Despite ongoing claims of a nationwide “crime wave” from some politicians and media outlets, the latest FBI data released this week reveals a more nuanced picture – both violent and property crime rates continued to fall or hold steady in 2022. The data simply does not support declarations of a crime crisis. But truth often takes a backseat to political rhetoric in an election season.
A sober, thorough analysis of the facts shows violent crime, including homicide, robbery and assault, dropped 1.7% last year versus 2021. This extends an ongoing 30-year decline – today’s violent crime rate is less than half what it was in the early 1990s, a true watershed moment for public safety.
The homicide rate specifically is down 6.1% in 2022 and plunged nearly 12% in major cities so far in 2023, according to a New York Times analysis. This sharp drop contradicts predictions of an endless “murder wave” and points to progress on curbing deadly violence through targeted prevention and intervention efforts.
As for property crimes like burglary and theft, the rate held nearly steady last year after plunging during the pandemic. But it remains near historic lows, with 6.5 million property crimes in 2022 versus 7.4 million back in 2018 – a significant reduction.
Crime trends in Rhode Island reflect the national picture. Violent crime ticked up during the COVID-19 pandemic but remains near 30-year lows, per state police data. The recent increase was driven by aggravated assaults, which tend to be non-fatal, while murder and rape declined.

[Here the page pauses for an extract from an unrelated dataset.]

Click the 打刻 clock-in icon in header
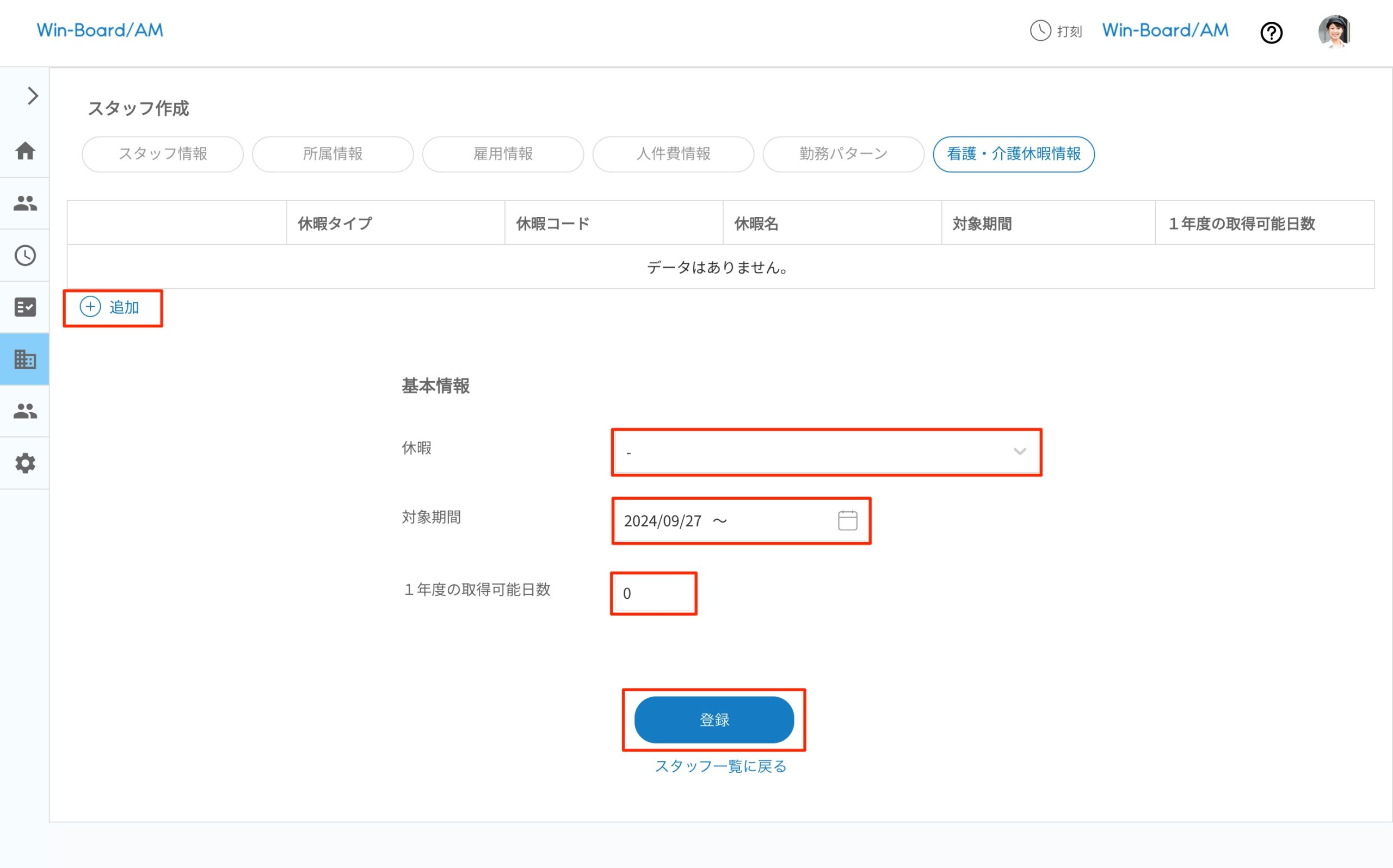 point(1040,32)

Property crime also rose during the pandemic but is down substantially over the past decade.
Critically, while crime rates have fallen substantially over the past 30 years, police “clearance rates” – the rate at which police solve reported crimes – remain extremely low across all categories.
For homicides, just 52% lead to an arrest and prosecution. That means nearly half of all murders go unsolved, leaving dangerous killers on the loose. For rape, the clearance rate is a woefully low 26%, meaning 3 out of 4 rapists face no consequences. Nearly 80% of robberies and close to 60% of aggravated assaults also go unsolved.

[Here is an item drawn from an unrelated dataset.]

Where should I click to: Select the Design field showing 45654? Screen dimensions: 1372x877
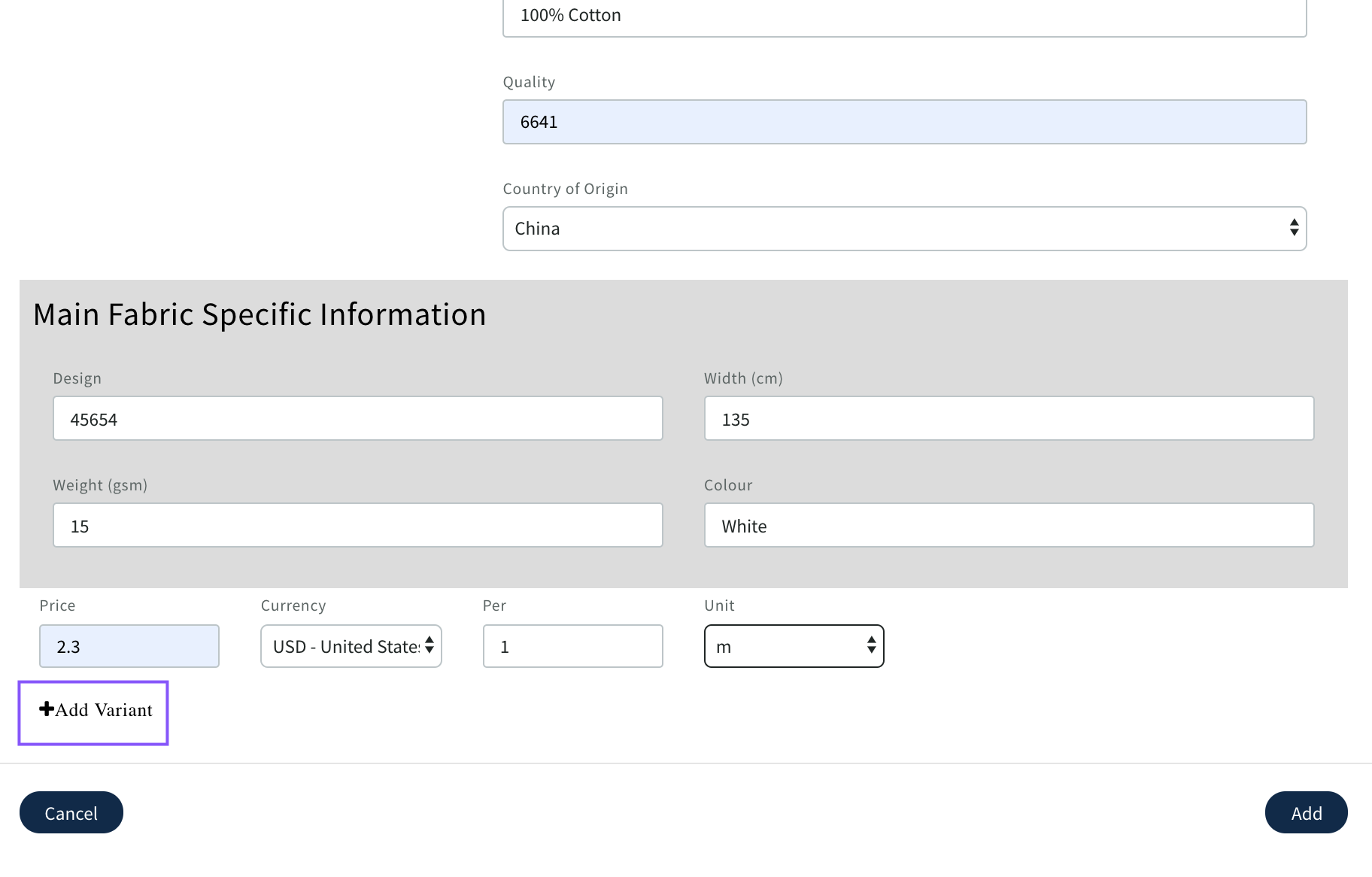(357, 419)
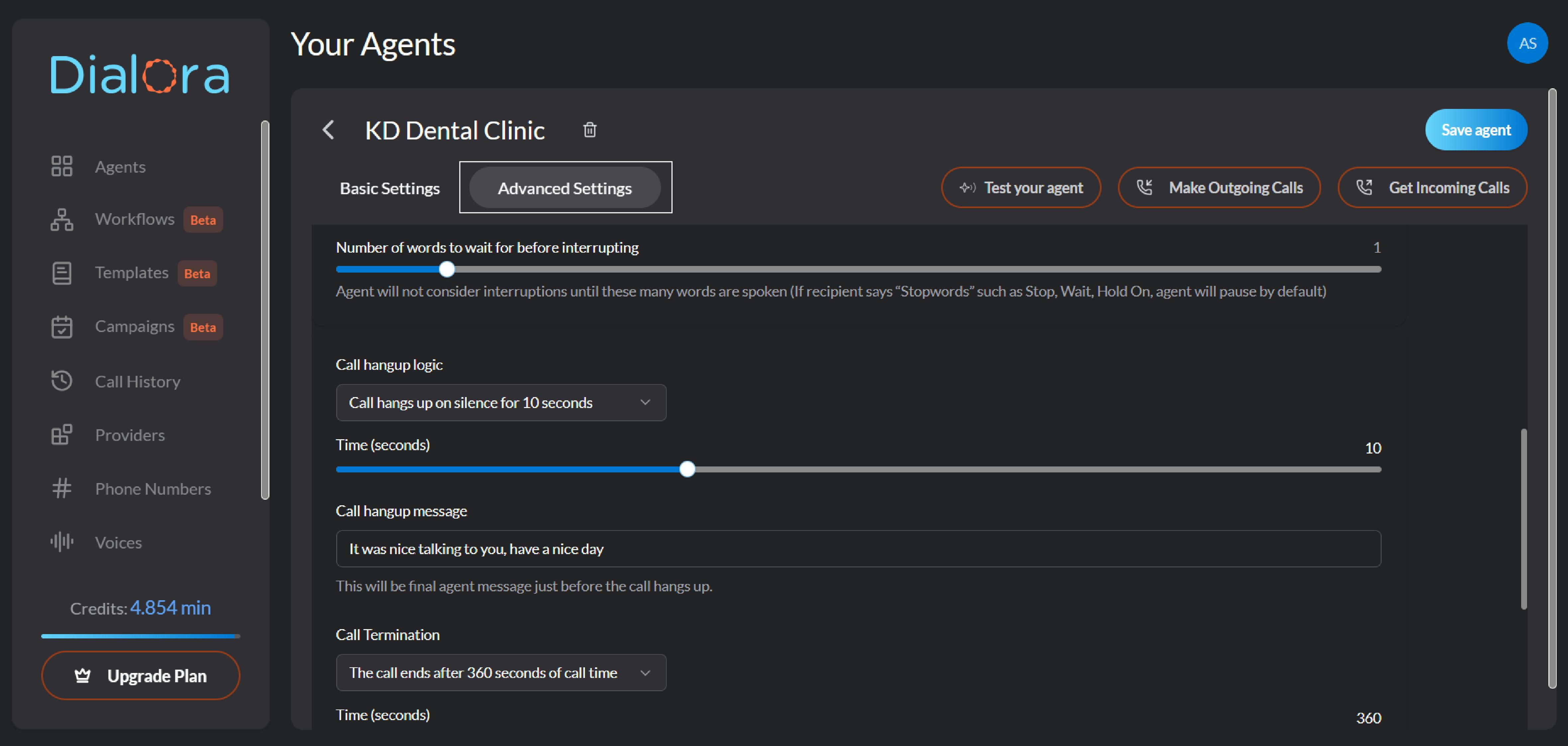Open the Call Termination dropdown
The image size is (1568, 746).
pos(500,672)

Clearance rates for property crimes are even more anemic, in the teens or single digits. According to the FBI data, roughly 9 out of 10 burglaries or auto thefts, and nearly 9 in 10 larcenies, result in no arrest.
What these abysmal clearance rates show is that even as crime declines, police effectiveness in solving crimes and apprehending perpetrators remains stagnant at best or deteriorating at worst. More officers and resources have not moved the needle – clearance rates have been dismal for decades. The simple truth is that after crimes occur, victims have depressingly low odds of seeing justice done.

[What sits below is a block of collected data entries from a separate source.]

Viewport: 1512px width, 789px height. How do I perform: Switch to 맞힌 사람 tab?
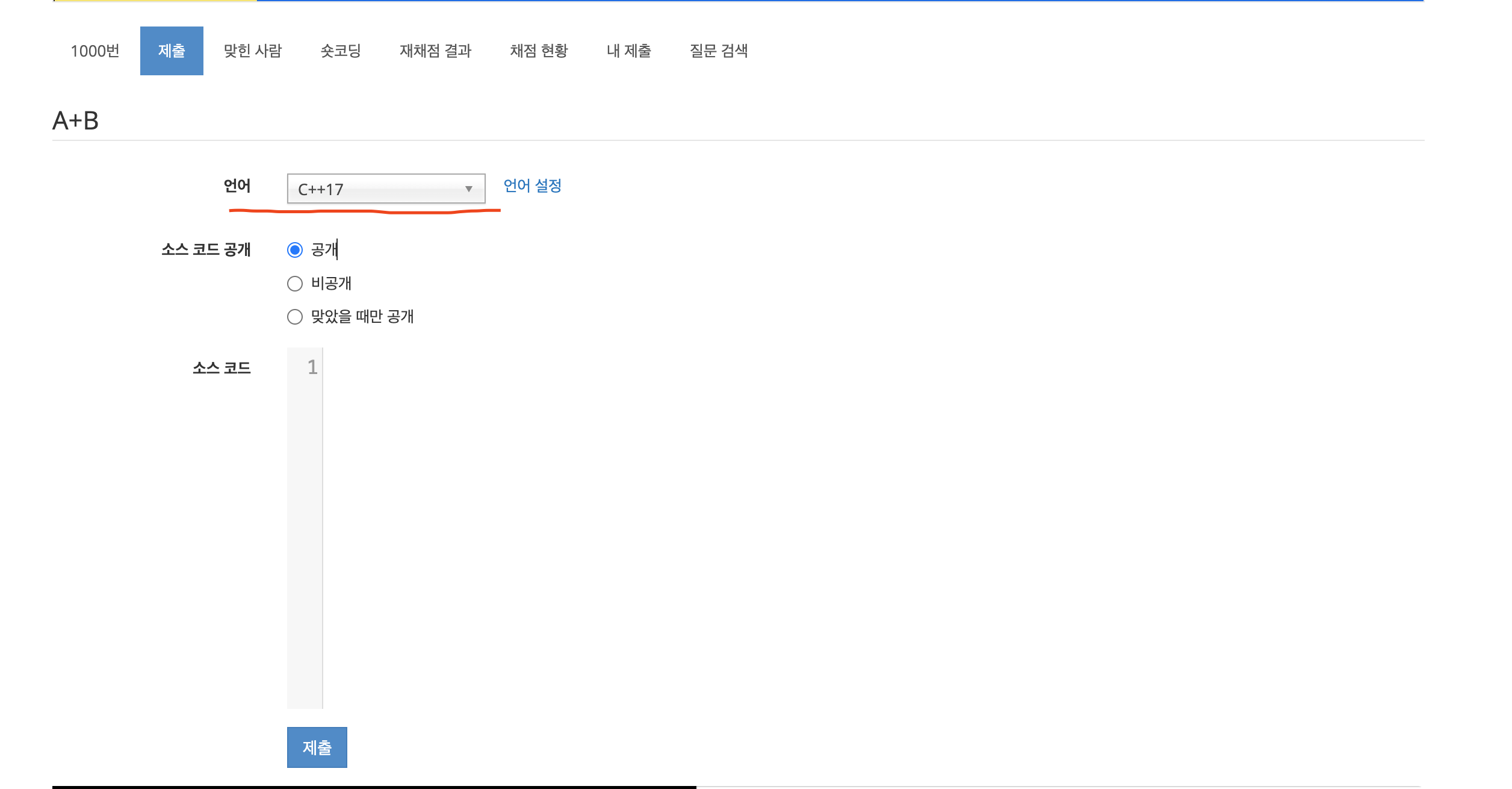pos(253,51)
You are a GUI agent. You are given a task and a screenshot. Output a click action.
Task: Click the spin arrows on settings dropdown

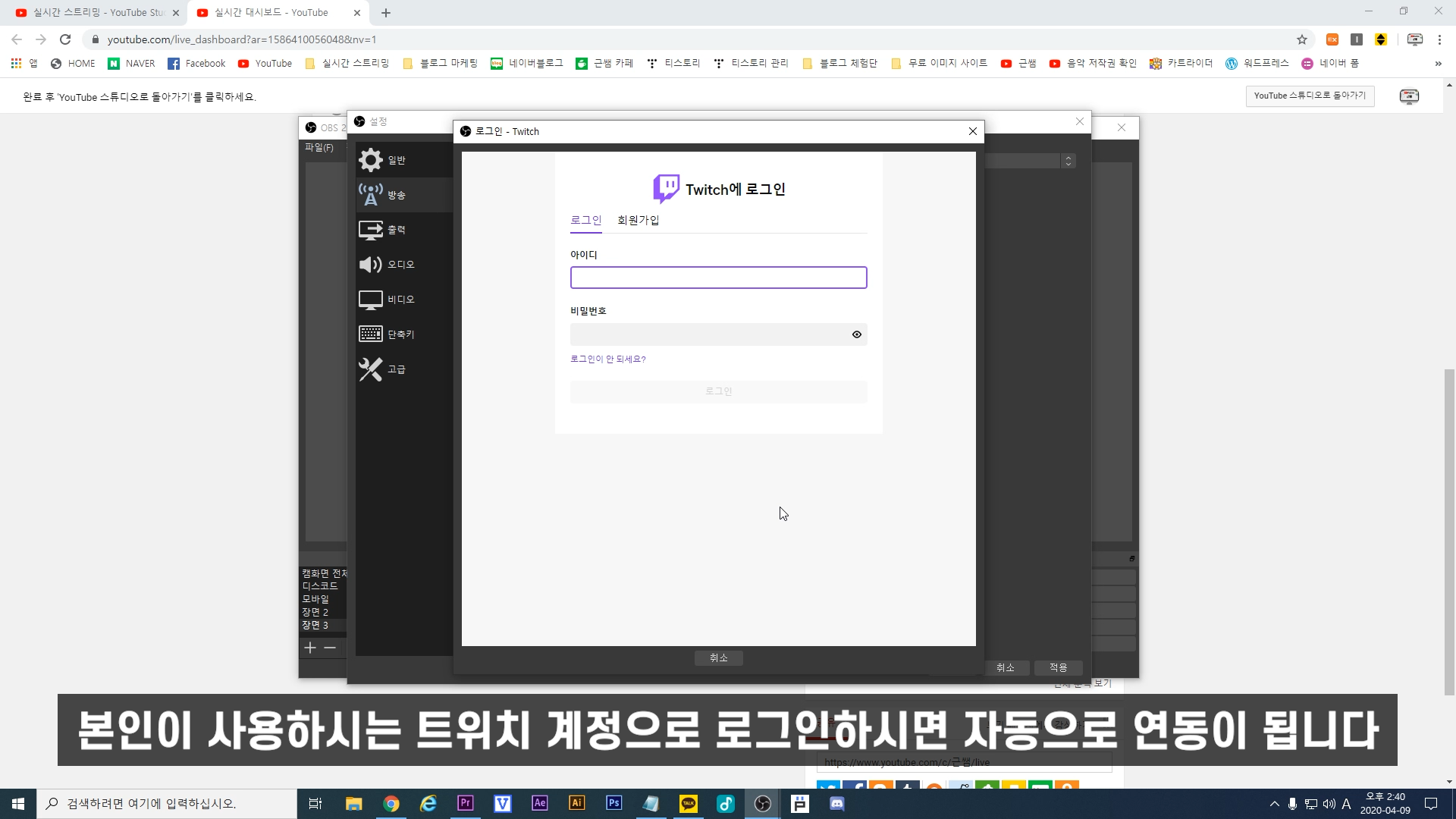pos(1068,161)
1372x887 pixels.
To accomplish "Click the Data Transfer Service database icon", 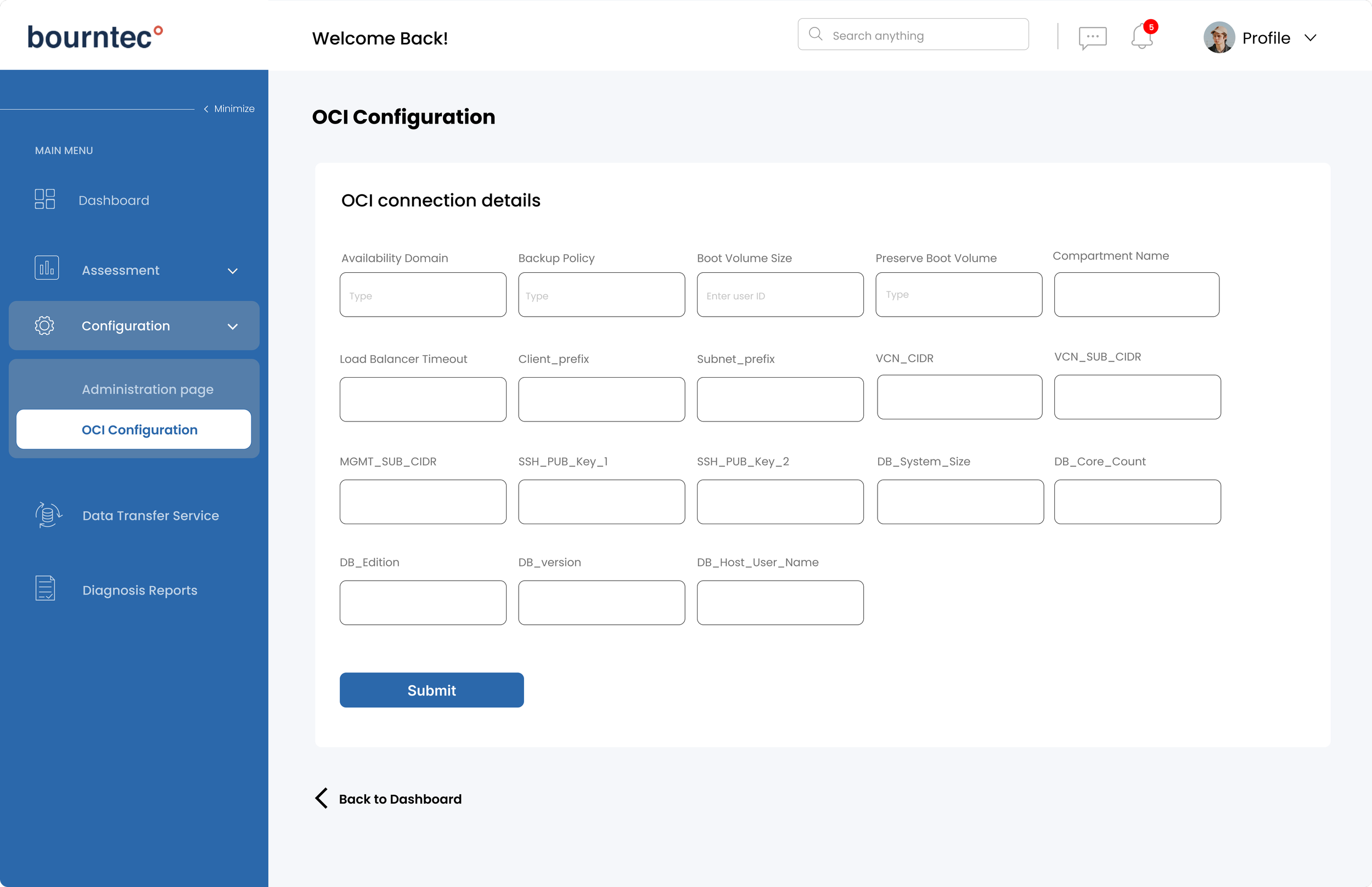I will click(48, 514).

Meanwhile, over $100 billion is spent annually on policing nationwide, with expanding budgets nearly every year, especially in Rhode Island. Yet with violent crime at historic lows, the return on this massive investment remains poor in terms of identifying and charging criminals. Police seize on sporadic, temporary crime spikes to demand more funding. But the data shows no correlation between police budgets and public safety.
So what is the path forward to build safer communities? Many experts point to new approaches beyond traditional policing. Violence prevention programs, increased mental health and drug treatment services, youth intervention initiatives, anti-poverty and jobs programs have all shown promise.
But promising community programs get only a fraction of public dollars compared to police departments. And police themselves rarely implement creative solutions – arrests and reactions still dominate operations. Until that mindset changes, clearance rates are likely to stay low while victims wait for justice.
The data doesn’t lie, political rhetoric around a new “crime wave” does not reflect reality. Violent and property crime are in long-term declines, though some ups and downs occur year-to-year. But police continue to struggle mightily to actually solve crimes and take criminals off the streets. Doubling down on failed strategies is not the answer.
Crime is a complex societal issue, and overheated election year slogans do nothing to make our communities safer. Steady, smart reforms and forward-thinking public investments are the path forward. Fear-mongering may win votes, but the data shows it simply does not match the declining crime rates America has fortunately experienced over the past three decades.
You can explore all of the data released by the FBI using the bureau’s Crime Data Explorer website.